Economists call for equitable benefits as business with China continus to expand

Publish date: Sat, 22 Jun 2024, 10:15 AM

KUALA LUMPUR: Trade and investment linkages between Malaysia and China reached another significant milestone recently with the signing of 11 memorandums of understanding involving a potential investment of RM13.2 billion.

However, while these economic initiatives must translate into practical projects soonest possible, economists have emphasised that equitable benefits must be ensured for all parties concerned, especially the domestic private sector.

There has also been a suggestion that there should be a "national rate of protection" for local vendors and the domestic ecosystems like what many developed economies are doing.

Economist Dr Nungsari Ahmad Radhi said Beijing is set to maintain its position as Malaysia's largest trading partner and Malaysia is well-positioned to capitalise on the immense opportunities arising out of the Chinese economy, which is projected to become the world's largest economy.

Nungsari identified green technology and sustainability, agro-food industries as well as manufacturing as among several sectors that can be explored further as new growth areas Malaysia and China can work on more closely. "Malaysia just needs to build capacity to participate meaningfully," Nungsari, who is also a member of the Policy Advisory Committee to the Prime Minister (PMAC), told Bernama.

He said the global trade dynamism has undergone a rapid transition, transitioning from the free trade regime of the post-World War 2 era to the era of multilateral free trade agreements.

"Even (now) the United States is actively engaged in protecting its domestic industries and imposing punitive tariffs. Therefore, Malaysia needs to negotiate more bilateral agreements with its major trading partners such as China and among neighbouring countries in the region to become more economically integrated with them," he added.

He said that increased bilateral relations could increase market access for local firms to go beyond Malaysia's relatively small domestic market, while it augurs well for investment flows as well.

Trade and investment relations between both countries have deepened since 2009 and Malaysia's trade with China made up 17.1 per cent of Malaysia's global trade, valued at US$98.80 billion, or RM 450.84 billion.

Chinese Premier Li Qiang is on an official visit to Malaysia, which also marked his first visit to the country as premier, in conjunction with the 50th anniversary of diplomatic relations between Malaysia and China.

On the second day of Li's visit, a total of 14 MOUs were signed between government agencies, signalling a tighter government-to-government collaboration in various areas.

Yesterday, the Ministry of Investment, Trade and Industry (MITI) facilitated the exchange of 11 memorandums of understanding (MOU) between Malaysian and Chinese entities with a total potential investment of RM13.2 billion.

Malaysia and China have agreed to implement another cycle of a five-year programme for economic and trade cooperation, which will run from 2024 to 2028, aiming to deepen cooperation in existing areas such as trade and investment, manufacturing, agricultural infrastructure, the digital economy, logistics, and the development of small and medium enterprises.

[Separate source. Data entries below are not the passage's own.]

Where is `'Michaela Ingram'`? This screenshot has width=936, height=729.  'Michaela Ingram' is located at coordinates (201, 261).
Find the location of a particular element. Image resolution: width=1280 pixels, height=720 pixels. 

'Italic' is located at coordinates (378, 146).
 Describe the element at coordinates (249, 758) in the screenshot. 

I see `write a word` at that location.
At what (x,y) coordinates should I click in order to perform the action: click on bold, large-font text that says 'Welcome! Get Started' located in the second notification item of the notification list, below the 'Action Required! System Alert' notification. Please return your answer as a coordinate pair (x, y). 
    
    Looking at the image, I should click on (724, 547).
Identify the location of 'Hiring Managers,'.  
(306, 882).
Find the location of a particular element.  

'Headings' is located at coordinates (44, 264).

Senior lecturer at Universiti Utara Malaysia's (UUM) School of Economics, Finance and Banking, Muhammad Ridhuan Bos Abdullah, has suggested that a "national rate of protection" be introduced to protect local vendors with regard to trade with China.

"In terms of competition (cost efficiency), we cannot compete with the manufacturing sector in China. So, with the national rate of protection, it gives an advantage to local firms on factors of economic growth and industrial organisation or agglomeration. If (they) can't use local products, at least the labour is local," he explained.

Citing an example, Muhammad Ridhuan said the United States is leveraging on a percentage of national rate protection, while Germany is using its competition policy to protect local industry while attracting investors.

One thing that Muhammad Ridhuan and Nungsari both agreed on is the development of human capital and education.

Nungsari highlighted that Malaysia ranked high in terms of prices (second), basic infrastructure (10th) and tax policy (11th), however, it was less competitive in the areas of education (44th), business legislation (50th), and productivity and efficiency (53rd). "Our schools and universities must be better (and) so should the government bureaucracy," he said.